AI: More Welsh data needed to improve accuracy, says business

image caption,

Tom Burke, co-founder of Haia, says the lack of Welsh language data means translations and transcriptions are often inaccurate.

Tech developers say better collaboration in Wales is needed to deliver artificial intelligence (AI) features in Welsh.

Chatbot ChatGPT’s ability to understand and communicate in Welsh impressed researchers, with some saying the language was “part of the AI ​​revolution”.

But they said copyrighted Welsh language material must be available to train the computer software.

The Welsh Government has said its strategy will soon be updated.

One company that is already using AI to provide bilingual services is Anglesey-based Haia.

The online events company uses simultaneous translation software to allow speakers to speak in Welsh or English with translated subtitles.

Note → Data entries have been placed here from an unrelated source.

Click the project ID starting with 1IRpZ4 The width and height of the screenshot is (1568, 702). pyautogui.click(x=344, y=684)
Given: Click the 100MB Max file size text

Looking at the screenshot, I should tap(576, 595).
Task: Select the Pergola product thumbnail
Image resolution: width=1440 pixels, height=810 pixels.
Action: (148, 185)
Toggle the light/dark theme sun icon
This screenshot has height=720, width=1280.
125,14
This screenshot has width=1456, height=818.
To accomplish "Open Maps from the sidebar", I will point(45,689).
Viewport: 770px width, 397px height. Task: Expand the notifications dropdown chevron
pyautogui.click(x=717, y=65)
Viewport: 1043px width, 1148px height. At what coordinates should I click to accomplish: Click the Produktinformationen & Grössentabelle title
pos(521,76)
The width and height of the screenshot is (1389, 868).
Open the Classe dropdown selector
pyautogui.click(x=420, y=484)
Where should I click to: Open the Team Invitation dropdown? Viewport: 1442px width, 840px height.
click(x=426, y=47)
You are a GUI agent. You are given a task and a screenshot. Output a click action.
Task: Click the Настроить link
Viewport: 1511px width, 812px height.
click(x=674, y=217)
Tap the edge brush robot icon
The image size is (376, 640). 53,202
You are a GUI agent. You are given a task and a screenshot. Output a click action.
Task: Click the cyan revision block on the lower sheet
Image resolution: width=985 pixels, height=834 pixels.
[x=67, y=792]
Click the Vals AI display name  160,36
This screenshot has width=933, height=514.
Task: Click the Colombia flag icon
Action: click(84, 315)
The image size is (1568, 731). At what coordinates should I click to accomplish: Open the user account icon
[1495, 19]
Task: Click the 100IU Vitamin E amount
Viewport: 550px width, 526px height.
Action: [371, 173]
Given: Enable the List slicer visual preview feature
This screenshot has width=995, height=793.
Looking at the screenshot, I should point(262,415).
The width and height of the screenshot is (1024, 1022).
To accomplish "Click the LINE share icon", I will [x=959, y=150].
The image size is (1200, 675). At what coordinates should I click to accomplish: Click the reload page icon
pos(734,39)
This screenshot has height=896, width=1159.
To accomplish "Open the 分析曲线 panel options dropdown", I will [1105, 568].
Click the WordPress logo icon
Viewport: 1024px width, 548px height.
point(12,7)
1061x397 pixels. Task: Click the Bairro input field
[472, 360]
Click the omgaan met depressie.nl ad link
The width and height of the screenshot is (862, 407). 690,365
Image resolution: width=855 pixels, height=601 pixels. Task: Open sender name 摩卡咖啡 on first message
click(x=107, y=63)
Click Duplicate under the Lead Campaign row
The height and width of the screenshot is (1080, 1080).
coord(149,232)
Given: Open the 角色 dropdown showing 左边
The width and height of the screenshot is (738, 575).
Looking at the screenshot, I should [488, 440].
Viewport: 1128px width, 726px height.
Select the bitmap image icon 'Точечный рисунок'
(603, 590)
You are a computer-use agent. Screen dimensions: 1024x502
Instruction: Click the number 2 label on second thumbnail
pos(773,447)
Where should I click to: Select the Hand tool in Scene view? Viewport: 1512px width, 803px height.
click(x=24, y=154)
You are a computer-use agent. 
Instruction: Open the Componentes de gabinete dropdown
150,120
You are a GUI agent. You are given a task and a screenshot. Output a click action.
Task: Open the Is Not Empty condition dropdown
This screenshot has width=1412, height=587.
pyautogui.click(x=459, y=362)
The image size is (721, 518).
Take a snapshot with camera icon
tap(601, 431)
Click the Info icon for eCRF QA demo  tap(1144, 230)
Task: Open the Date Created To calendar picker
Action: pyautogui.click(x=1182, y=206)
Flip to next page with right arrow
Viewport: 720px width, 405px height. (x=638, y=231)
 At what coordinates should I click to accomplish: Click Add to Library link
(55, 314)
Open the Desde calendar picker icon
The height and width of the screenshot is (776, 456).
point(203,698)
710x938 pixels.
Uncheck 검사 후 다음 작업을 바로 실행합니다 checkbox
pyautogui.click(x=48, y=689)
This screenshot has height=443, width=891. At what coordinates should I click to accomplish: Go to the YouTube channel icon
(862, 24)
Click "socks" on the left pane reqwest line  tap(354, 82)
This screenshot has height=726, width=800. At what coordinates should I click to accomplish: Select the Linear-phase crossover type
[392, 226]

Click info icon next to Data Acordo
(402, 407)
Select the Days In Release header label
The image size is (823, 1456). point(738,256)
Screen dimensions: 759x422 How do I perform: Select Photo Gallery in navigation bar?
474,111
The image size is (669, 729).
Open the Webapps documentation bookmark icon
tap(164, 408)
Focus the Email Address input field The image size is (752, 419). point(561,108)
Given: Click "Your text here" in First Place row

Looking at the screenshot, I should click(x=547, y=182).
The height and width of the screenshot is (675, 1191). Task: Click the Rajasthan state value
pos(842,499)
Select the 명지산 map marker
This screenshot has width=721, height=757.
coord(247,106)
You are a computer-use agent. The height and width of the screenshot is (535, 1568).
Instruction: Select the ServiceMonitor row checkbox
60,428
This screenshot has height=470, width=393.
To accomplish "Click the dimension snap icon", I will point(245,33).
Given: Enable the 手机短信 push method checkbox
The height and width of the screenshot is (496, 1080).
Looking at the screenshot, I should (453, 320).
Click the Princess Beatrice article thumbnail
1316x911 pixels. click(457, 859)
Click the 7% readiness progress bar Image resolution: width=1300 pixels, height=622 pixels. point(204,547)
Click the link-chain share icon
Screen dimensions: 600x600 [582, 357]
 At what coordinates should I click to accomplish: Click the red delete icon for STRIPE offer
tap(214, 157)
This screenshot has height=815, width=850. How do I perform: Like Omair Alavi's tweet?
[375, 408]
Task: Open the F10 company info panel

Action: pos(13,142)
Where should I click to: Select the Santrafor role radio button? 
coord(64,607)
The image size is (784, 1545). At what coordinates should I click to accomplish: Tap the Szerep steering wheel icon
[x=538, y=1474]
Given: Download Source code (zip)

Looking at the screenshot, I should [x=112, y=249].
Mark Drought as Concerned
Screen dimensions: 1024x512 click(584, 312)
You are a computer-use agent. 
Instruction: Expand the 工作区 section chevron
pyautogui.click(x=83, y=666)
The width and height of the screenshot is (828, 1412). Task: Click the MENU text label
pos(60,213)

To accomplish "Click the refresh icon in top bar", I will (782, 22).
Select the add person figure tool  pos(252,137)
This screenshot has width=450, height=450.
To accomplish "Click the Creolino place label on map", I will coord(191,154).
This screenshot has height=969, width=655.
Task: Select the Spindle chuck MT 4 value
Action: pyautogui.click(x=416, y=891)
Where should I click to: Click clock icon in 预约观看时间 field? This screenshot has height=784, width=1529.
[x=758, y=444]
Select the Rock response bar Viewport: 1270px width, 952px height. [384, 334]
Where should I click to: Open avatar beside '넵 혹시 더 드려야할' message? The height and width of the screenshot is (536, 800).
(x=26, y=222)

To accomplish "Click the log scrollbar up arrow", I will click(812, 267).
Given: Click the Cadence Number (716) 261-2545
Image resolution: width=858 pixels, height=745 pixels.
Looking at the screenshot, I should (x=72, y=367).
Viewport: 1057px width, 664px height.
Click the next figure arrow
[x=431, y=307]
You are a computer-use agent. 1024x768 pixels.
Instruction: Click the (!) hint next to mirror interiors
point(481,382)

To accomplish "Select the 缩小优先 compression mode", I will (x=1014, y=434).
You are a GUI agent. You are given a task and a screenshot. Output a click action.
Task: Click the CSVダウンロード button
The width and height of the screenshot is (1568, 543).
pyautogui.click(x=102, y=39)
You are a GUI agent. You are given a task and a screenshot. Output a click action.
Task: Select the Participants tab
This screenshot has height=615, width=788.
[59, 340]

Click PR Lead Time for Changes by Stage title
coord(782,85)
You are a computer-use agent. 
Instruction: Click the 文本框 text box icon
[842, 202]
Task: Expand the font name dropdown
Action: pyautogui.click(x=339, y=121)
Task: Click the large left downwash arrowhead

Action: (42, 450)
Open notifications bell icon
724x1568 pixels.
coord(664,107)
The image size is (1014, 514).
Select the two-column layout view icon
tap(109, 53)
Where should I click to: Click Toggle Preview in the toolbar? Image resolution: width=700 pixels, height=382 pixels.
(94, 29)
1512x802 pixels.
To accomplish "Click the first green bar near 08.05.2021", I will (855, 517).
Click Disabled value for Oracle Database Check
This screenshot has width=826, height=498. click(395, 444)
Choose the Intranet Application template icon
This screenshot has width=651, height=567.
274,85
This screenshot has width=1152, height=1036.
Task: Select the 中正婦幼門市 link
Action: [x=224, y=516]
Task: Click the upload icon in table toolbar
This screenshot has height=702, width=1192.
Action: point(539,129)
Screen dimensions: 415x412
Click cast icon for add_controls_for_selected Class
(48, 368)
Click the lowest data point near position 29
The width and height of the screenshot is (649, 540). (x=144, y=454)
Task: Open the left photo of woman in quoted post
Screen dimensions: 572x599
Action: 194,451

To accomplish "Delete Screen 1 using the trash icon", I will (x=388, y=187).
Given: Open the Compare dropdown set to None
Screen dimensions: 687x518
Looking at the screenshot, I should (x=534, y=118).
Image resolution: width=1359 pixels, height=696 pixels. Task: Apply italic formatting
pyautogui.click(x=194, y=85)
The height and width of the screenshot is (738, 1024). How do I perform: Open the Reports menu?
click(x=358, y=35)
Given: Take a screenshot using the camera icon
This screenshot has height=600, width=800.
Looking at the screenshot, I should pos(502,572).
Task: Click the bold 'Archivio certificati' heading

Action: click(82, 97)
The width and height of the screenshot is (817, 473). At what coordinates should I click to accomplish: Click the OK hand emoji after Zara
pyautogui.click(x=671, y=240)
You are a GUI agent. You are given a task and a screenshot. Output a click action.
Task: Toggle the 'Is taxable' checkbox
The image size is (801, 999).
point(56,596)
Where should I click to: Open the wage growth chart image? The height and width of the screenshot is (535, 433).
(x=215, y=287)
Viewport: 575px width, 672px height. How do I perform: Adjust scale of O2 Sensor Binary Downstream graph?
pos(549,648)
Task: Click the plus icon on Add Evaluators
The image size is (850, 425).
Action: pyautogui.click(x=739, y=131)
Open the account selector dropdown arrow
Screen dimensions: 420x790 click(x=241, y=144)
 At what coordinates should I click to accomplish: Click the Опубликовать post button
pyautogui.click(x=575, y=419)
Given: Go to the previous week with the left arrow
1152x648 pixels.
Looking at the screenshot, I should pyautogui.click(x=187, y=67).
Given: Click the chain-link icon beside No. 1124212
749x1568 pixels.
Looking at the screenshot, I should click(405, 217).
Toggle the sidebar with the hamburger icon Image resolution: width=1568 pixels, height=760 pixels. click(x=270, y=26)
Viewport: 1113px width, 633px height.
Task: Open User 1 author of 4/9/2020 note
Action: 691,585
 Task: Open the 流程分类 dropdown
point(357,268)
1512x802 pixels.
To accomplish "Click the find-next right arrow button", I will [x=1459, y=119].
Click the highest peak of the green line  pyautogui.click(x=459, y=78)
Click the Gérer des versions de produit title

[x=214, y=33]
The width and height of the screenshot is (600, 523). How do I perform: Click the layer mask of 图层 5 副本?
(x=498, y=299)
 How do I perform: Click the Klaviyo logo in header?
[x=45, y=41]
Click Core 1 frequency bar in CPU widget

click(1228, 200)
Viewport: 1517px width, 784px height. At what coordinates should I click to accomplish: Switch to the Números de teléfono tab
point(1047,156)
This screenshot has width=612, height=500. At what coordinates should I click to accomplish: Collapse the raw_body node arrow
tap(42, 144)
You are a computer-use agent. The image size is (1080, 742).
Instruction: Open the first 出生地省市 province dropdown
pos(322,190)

But its co-founder Tom Burke said their product could be improved if more data were legally available in Welsh.

“One of our problems is its accuracy. If you compare it to German or Spanish, Welsh is a small data set,” Mr Burke said.

“Often we will find that there are inaccuracies in the translation or transcriptions and the way to improve this is to get access to a lot of data that is actually in Welsh.

image source, Getty Images

image caption,

Access to larger Welsh language datasets could mean the use of smart speakers in Welsh

Language AI technology works with computerized large language models that use vast amounts of data, such as web pages, books and articles, to predict which words and phrases go together.

Welsh language data could also include radio and television programmes.

“If we can get that data, use it to train the models, then the Welsh language models will become more accurate,” added Mr Burke.

“It gives us a head start in this technology and allows us to look at other lesser-used languages ​​around the world where we can use the lessons we’ve learned here in Wales to drive the technology into those markets as well.”

“In the long run, this will allow for new businesses, new innovation and Wales to become a hub for language technology.”

Welsh chatbot

Researchers at Bangor University, Canolfan Bedwyr, launched Macsen, a Welsh-language chatbot prototype, eight years ago.

Now they are running it using ChatGPT, developed by OpenAI in the US.

As well as the economic potential, Gruffudd Prys, Head of Language Technology at Canolfan Bedwyr, said the material should be available in Welsh to make the technology “more relevant to the needs of the Welsh language and Wales in general. “.

He said: “One of the things we can do to improve the quality of AI is to make the data out there available under the right licenses so that the models reflect the reality of Wales and not be too American or American. international models’.

image source, Getty Images

image caption,

Tom Burke says that some languages ​​have larger datasets, which means translations and transcriptions are more accurate

Tom Burke said access to the data should happen soon.

“We’ve already lost 12 months of innovation time and what’s going to happen is that eventually we’re just going to be behind the curve and by the time we can start using them, the rest of the world will already have it,” he said.

“We have this great position, we have this bilingual country.

“We have a fantastic university like Bangor developing this technology. We need to do it now so companies can start using it and start there.”

A ‘major priority’ in Wales

Welsh Government Minister for the Welsh Language, Jeremy Miles MS, said the use of artificial intelligence to develop the Welsh language was “hugely important”.

“This has been a key priority in our technology strategy for Wales, which we intend to update for the next period,” said Mr Miles.

“We spent 2 million for this. sterling and it remains a very high priority for our next strategy, so we will be able to address all of these issues.

“Because of technological changes, it’s really important that it’s available in Welsh and other languages.”

Godfrey Kemp

"Bacon fanatic. Social media enthusiast. Music practitioner. Internet scholar. Incurable travel advocate. Wannabe web junkie. Coffeeaholic. Alcohol fanatic."